Author: Xiangli Cui, Wanli Huo, Jie Li, Lingling Liu, Tao Ma, Yuanyuan Wang 👨🔬
Affiliation: Institute of Health and Medical Technology, Hefei Institutes of Physical Science, Chinese Academy of Sciences, Hefei, Hefei Ion Medical Center, Hefei Cancer Hospital, Chinese Academy of Sciences, the Zhejiang-New Zealand Joint Vision-Based Intelligent Metrology Laboratory, College of Information Engineering, China Jiliang University 🌍
Purpose: In practice, treatment planning systems (TPS) of proton therapy require a CT calibration curve, which relates Hounsfield units (HU) to relative stopping power (RSP). Single-energy CT as a standard imaging modality in proton therapy, stoichiometric calibration is considered to be the most accurate to build HU-RSP conversion.

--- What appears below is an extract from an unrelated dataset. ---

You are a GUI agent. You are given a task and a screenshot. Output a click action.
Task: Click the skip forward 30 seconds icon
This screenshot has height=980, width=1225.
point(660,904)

Methods: The tissue-substitutes with known elemental composition (CIRS 062MA) was scanned with single-energy CT. With MIM system, the HU of each tissue-substitute could be measured. Simultaneously, with the measured HU and elemental composition of each tissue-substitute, a stoichiometric fit was performed. And then, the CT number and RSP were calculated for 68 human tissues, which were from ICRP23, Woodward and ICRU44. The CT calibration curve can be obtained by a piecewise linear fitting to human tissues. Finally, the RSP values of tissue-substitutes and three animal tissues were measured with proton therapy treatment system and zebra to validate the CT calibration curve.

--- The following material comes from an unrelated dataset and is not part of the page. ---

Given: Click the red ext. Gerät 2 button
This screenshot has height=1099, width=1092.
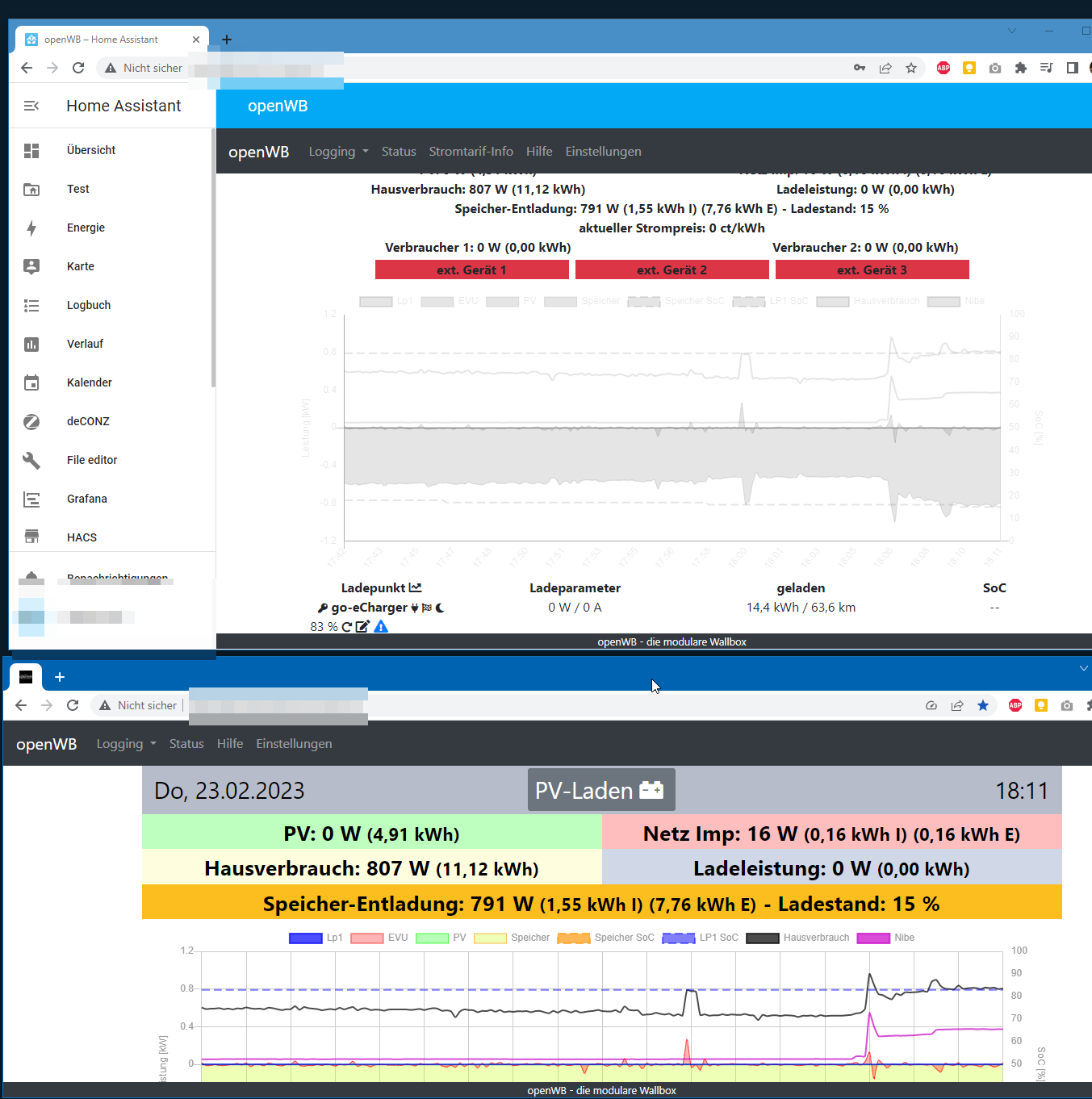Looking at the screenshot, I should coord(672,270).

Results: For 140kV, the relative differences of ranges between the values calculated with TPS and values measured with zebra were larger for bone tissue-substitutes than others. For soft tissue and lung tissue, the relative differences of ranges were less than 2%. For animal tissues (fat, liver, muscle) tissues, the relative differences of ranges were -0.6%, -1.2% and -0.18%.
Conclusion: the relative differences of ranges for tissue-substitutes and animal tissues have proved that the CT calibration curve built with the stoichiometric method could be used in TPS. However, there is a bigger deviation for the bone tissue, which needs to improve it.